# Texte fourni
Les topliners : le tabou du rap français [DOSSIER]

Les topliners, c’est quoi ?

Il fut un temps où le rap français était incapable de produire un refrain un tant soit peu mélodique, et devait donc ruser pour créer des moments suffisamment entraînants entre les couplets. Pendant une bonne dizaine d’années, on s’est d’ailleurs contenté d’inviter une chanteuse R’n’B sur chaque single pour briser un peu le rythme du morceau et le rendre suffisamment radiophonique.

Une période sombre qui a traumatisé bon nombre d’auditeurs, mais qui a fini par trouver un épilogue positif, quand l’évolution des tendances et l’arrivée de nouvelles techniques comme l’autotune ont permis aux rappeurs de s’essayer graduellement à la chansonnette et de devenir de véritables faiseurs de tubes émancipés du R’n’B. Cependant, la nouvelle nécessité des rappeurs à s’aventurer au maximum sur le terrain des mélodies entraînantes et des rythmiques dansantes a ouvert la voie à un nouveau type de problématique : la position de plus en plus prégnante des topliners dans la construction des morceaux.

Le topliner, un ghostwriter de mélodies

Nouvelle lubie du rap français, le topliner est un métier qui se situe à mi-chemin entre ghostwriting et beatmaking : concrètement, le rôle d’un topliner est d’écrire une mélodie à partir d’un beat déjà existant. En clair, le rappeur récupérera une instru avec un yaourt déjà bien en place, sur lequel il aura uniquement besoin de caler son texte. Le topliner est là pour prémâcher le travail et offrir à l’artiste le meilleur écrin possible. Une pratique de plus en plus courante, au sujet de laquelle peu d’artistes acceptent de témoigner.

Pour Madizm, producteur mythique du rap français que l’on ne présente plus, le tabou qui se cache derrière la question de la topline en dit beaucoup sur ce qu’il se passe dans les studios : « Les rappeurs ne veulent pas trop s’étendre sur le sujet, mais c’est souvent le producteur qui ramène un beat, qui est une sous-copie, avec un topline déjà fait, souvent un dérivé d’un truc déjà fait aussi. Du coup, le rappeur en studio s’auto-convainc très vite que la mélodie est bonne, alors que non, elle ne l’est pas ». C’est en quelque sorte le même principe qu’un cuisinier à qui on fournirait la recette et les ingrédients précuits : ça peut sembler facile parce qu’il ne reste pas grande chose à faire, mais rendre le morceau original et personnel devient par conséquent beaucoup plus difficile.

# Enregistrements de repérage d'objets
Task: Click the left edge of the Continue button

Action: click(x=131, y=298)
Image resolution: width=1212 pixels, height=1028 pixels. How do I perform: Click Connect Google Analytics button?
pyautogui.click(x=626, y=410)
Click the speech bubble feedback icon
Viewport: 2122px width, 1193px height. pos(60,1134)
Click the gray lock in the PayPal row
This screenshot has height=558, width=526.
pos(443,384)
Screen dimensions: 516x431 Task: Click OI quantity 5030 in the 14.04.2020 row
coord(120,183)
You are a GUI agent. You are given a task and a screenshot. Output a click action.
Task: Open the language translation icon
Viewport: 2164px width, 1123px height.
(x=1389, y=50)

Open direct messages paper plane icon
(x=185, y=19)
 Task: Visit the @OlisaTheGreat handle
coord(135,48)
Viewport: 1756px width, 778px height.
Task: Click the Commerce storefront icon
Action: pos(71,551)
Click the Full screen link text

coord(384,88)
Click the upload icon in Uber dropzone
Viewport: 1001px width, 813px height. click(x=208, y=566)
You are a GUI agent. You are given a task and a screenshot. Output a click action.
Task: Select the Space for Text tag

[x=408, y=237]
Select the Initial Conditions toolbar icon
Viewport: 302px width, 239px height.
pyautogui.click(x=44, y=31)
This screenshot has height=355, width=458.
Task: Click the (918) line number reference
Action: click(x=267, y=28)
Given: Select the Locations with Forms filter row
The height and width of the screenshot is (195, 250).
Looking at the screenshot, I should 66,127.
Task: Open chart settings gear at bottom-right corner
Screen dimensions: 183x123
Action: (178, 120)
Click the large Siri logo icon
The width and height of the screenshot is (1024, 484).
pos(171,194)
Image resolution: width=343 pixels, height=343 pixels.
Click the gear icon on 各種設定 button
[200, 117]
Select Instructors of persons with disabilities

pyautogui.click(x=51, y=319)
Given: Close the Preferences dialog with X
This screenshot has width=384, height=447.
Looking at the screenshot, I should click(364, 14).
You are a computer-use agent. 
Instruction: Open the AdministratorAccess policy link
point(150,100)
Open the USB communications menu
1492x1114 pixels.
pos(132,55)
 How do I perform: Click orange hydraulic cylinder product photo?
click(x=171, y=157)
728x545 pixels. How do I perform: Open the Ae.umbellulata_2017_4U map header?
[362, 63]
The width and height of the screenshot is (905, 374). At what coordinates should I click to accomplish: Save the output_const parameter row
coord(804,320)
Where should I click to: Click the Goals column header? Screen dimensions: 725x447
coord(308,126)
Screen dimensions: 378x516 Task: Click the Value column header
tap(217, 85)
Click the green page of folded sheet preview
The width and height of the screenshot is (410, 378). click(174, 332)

# Votre consigne
Transcrivez sans modification tout le passage du texte sur les topliners, depuis « Il fut un temps » jusqu'à « rendre suffisamment radiophonique. » inclus. Ces enregistrements forment un matériau distinct du texte.

# Réponse attendue
Il fut un temps où le rap français était incapable de produire un refrain un tant soit peu mélodique, et devait donc ruser pour créer des moments suffisamment entraînants entre les couplets. Pendant une bonne dizaine d’années, on s’est d’ailleurs contenté d’inviter une chanteuse R’n’B sur chaque single pour briser un peu le rythme du morceau et le rendre suffisamment radiophonique.